Directions for this task: Copy out word for word the lines of the data below, from the line containing "Task: Click the Aguilas F.C. team crest" through the line containing "pyautogui.click(x=1624, y=197)", with both of those lines included.

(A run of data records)
------------------------------------------------
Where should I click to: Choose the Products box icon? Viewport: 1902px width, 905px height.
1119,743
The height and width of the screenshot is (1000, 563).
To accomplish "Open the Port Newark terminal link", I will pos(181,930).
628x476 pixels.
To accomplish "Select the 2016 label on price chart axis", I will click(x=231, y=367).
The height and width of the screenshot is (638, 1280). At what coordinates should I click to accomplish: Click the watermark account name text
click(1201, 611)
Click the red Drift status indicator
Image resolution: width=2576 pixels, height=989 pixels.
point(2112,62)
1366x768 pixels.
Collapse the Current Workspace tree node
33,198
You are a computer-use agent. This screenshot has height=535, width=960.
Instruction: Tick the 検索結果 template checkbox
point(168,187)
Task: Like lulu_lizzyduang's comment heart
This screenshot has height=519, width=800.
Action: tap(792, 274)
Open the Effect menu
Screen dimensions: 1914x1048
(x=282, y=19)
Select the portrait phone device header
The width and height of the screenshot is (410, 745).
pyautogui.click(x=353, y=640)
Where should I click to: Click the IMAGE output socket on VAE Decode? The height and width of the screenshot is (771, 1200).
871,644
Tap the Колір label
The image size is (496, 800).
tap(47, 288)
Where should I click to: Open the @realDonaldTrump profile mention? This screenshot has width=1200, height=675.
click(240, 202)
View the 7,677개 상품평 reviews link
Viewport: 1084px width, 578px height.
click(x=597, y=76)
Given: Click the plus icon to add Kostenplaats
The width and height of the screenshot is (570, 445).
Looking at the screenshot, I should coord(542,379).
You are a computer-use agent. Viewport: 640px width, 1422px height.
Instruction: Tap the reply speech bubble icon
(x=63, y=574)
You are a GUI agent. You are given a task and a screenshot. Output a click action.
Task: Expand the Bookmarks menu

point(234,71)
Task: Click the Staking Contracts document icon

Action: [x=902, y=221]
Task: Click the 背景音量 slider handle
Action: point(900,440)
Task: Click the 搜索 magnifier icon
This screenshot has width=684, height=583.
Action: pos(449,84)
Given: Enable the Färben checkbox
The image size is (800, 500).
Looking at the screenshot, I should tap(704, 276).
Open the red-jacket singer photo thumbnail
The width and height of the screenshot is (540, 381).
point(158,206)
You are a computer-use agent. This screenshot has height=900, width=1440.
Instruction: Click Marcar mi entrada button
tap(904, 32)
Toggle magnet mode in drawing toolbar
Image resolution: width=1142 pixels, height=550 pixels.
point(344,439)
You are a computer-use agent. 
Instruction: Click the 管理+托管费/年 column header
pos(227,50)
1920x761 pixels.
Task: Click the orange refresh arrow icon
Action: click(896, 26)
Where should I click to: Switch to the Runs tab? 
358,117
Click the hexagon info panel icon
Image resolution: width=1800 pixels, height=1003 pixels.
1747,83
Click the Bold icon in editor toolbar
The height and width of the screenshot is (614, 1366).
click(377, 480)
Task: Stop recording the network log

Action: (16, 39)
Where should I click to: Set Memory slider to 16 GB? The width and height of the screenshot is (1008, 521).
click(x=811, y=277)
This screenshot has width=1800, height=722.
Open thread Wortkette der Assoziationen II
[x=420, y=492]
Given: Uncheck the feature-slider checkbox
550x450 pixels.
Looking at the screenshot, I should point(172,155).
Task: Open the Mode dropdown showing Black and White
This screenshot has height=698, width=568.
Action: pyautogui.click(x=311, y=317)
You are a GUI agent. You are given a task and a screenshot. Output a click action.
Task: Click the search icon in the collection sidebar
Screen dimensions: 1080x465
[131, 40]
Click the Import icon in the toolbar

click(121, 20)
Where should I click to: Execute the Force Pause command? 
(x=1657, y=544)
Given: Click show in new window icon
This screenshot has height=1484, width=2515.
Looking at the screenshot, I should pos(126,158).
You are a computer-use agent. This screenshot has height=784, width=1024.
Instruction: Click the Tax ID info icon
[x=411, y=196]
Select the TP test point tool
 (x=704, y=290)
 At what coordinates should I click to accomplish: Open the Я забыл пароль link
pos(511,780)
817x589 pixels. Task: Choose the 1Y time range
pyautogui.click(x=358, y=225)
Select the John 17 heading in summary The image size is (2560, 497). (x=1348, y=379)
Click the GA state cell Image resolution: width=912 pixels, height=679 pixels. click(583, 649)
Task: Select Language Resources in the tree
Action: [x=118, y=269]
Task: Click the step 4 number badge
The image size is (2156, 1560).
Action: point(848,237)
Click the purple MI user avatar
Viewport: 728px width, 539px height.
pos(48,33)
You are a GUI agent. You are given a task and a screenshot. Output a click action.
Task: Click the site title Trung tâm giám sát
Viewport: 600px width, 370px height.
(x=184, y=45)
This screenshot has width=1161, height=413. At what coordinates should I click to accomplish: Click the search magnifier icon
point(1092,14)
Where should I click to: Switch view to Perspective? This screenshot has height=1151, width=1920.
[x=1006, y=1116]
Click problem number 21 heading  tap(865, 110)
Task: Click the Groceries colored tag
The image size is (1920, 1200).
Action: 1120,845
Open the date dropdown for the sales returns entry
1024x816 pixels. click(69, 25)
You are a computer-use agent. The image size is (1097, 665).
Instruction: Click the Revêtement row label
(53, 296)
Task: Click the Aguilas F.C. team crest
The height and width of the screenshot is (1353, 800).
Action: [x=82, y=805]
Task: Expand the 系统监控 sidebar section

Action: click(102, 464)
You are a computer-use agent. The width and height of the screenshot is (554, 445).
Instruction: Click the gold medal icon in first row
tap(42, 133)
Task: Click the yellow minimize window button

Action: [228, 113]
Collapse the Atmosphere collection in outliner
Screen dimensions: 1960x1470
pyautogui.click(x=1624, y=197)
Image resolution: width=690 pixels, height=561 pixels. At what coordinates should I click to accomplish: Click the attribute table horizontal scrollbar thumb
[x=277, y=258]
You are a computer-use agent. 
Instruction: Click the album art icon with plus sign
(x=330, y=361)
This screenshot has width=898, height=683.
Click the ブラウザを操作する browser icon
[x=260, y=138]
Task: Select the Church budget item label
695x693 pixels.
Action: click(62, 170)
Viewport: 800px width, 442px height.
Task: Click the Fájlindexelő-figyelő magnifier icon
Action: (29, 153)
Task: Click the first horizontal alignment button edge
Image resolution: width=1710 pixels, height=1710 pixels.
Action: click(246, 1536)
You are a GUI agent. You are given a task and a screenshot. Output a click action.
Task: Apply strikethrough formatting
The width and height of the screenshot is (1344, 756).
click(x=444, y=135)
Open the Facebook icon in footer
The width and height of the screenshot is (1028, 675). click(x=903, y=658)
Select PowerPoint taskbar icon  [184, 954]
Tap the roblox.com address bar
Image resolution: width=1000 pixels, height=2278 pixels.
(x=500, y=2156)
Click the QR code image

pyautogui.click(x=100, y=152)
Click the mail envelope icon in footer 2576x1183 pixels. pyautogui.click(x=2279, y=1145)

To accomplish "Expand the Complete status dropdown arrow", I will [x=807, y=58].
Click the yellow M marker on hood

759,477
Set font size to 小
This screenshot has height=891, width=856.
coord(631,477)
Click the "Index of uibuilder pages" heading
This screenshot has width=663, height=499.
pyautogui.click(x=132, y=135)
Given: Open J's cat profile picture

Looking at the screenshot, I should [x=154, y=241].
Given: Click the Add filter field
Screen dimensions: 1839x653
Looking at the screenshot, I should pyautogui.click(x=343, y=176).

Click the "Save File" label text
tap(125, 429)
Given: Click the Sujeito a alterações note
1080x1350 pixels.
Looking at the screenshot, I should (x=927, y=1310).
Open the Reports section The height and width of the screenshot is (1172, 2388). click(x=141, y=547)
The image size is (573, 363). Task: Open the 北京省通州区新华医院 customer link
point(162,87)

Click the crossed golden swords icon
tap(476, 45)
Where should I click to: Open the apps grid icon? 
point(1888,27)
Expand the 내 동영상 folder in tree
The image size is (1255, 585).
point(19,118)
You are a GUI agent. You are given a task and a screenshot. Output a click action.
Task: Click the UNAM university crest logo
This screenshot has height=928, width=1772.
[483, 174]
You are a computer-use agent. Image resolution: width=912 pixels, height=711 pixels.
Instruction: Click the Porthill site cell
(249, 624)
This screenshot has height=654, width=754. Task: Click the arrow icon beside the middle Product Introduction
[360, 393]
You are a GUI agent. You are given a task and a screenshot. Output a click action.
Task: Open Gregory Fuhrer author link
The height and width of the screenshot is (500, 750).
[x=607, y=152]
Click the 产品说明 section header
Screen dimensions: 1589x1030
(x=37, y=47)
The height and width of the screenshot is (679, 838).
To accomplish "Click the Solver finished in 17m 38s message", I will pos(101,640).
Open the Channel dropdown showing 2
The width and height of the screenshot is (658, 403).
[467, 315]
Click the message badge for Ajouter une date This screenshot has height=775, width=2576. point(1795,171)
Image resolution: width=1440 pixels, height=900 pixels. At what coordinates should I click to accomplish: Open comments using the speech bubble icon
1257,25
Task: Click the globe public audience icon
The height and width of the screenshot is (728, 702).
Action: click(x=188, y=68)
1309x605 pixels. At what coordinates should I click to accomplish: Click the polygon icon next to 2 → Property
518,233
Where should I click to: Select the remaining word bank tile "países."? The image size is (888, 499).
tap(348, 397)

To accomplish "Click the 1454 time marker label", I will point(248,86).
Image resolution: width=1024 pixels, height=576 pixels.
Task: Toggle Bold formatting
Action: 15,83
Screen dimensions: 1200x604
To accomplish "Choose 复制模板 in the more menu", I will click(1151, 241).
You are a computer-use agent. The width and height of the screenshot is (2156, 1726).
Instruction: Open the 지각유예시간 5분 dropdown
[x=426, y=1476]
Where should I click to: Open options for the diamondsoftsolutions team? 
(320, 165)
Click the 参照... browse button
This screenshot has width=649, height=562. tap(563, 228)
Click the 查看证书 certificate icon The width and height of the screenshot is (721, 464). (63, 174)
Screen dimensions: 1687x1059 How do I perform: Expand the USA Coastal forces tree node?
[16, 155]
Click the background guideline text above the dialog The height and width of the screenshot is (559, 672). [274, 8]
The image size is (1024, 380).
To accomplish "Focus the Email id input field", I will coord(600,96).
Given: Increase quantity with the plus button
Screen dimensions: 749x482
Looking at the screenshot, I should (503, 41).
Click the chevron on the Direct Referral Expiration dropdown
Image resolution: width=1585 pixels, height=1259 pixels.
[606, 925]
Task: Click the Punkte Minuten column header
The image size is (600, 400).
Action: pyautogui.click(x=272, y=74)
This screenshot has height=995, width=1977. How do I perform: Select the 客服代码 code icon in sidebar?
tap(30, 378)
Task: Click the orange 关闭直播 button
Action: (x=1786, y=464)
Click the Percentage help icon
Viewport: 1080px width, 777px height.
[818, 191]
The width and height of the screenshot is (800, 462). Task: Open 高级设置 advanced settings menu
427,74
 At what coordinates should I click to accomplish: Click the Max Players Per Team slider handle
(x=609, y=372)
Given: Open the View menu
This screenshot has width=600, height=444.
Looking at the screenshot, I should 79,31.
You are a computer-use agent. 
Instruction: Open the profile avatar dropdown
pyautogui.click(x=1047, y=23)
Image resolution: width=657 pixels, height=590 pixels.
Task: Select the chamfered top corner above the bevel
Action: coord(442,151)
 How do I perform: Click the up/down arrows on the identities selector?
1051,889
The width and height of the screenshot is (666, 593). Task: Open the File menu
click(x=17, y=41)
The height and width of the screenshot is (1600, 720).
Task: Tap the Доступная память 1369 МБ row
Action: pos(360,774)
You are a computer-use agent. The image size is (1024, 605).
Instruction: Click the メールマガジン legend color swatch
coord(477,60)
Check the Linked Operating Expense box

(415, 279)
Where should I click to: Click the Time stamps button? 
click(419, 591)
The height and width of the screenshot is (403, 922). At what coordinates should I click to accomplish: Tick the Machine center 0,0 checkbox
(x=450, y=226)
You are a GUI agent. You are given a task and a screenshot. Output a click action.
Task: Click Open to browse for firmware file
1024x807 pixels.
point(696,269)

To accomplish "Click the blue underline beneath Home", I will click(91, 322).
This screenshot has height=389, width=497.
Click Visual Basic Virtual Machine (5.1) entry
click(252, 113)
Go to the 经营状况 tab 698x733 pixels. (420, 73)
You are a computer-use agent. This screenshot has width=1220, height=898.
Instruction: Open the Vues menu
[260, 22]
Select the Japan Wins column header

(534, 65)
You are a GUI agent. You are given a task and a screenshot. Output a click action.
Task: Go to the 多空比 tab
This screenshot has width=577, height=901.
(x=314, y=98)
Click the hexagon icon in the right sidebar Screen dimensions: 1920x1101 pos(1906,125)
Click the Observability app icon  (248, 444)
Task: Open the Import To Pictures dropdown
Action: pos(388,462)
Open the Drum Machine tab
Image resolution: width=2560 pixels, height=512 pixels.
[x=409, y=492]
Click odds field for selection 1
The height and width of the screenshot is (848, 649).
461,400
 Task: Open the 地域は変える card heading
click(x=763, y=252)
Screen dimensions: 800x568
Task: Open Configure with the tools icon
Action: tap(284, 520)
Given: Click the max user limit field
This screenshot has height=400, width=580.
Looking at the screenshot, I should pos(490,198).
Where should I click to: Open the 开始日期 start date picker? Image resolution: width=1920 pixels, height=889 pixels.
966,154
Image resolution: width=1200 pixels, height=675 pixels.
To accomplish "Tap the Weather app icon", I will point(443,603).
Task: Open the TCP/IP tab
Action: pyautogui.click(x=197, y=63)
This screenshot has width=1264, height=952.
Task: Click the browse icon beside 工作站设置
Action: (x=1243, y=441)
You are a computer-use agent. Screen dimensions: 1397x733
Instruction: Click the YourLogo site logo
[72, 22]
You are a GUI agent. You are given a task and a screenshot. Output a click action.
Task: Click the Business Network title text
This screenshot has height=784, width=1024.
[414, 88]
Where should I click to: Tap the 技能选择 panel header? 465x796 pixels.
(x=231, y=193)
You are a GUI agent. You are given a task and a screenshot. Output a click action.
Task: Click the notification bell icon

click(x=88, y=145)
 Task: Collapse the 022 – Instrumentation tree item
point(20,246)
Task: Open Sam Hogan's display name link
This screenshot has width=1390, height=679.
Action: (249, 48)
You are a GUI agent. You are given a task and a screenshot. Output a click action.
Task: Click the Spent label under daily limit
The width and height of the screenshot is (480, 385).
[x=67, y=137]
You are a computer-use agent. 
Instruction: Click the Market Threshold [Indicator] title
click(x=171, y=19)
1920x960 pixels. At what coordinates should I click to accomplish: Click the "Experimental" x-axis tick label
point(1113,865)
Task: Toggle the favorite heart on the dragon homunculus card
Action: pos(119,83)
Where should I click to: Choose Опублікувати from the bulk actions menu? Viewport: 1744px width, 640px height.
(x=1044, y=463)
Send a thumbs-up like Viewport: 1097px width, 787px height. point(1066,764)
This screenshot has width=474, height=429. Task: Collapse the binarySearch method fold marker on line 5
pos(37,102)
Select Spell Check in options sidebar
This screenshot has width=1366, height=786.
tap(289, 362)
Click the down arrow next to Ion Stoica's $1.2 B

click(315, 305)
------------------------------------------------
Final result:
Task: Click the Aguilas F.C. team crest
The height and width of the screenshot is (1353, 800).
Action: [x=82, y=805]
Task: Expand the 系统监控 sidebar section

Action: click(102, 464)
You are a computer-use agent. The width and height of the screenshot is (554, 445).
Instruction: Click the gold medal icon in first row
tap(42, 133)
Task: Click the yellow minimize window button

Action: [228, 113]
Collapse the Atmosphere collection in outliner
Screen dimensions: 1960x1470
pyautogui.click(x=1624, y=197)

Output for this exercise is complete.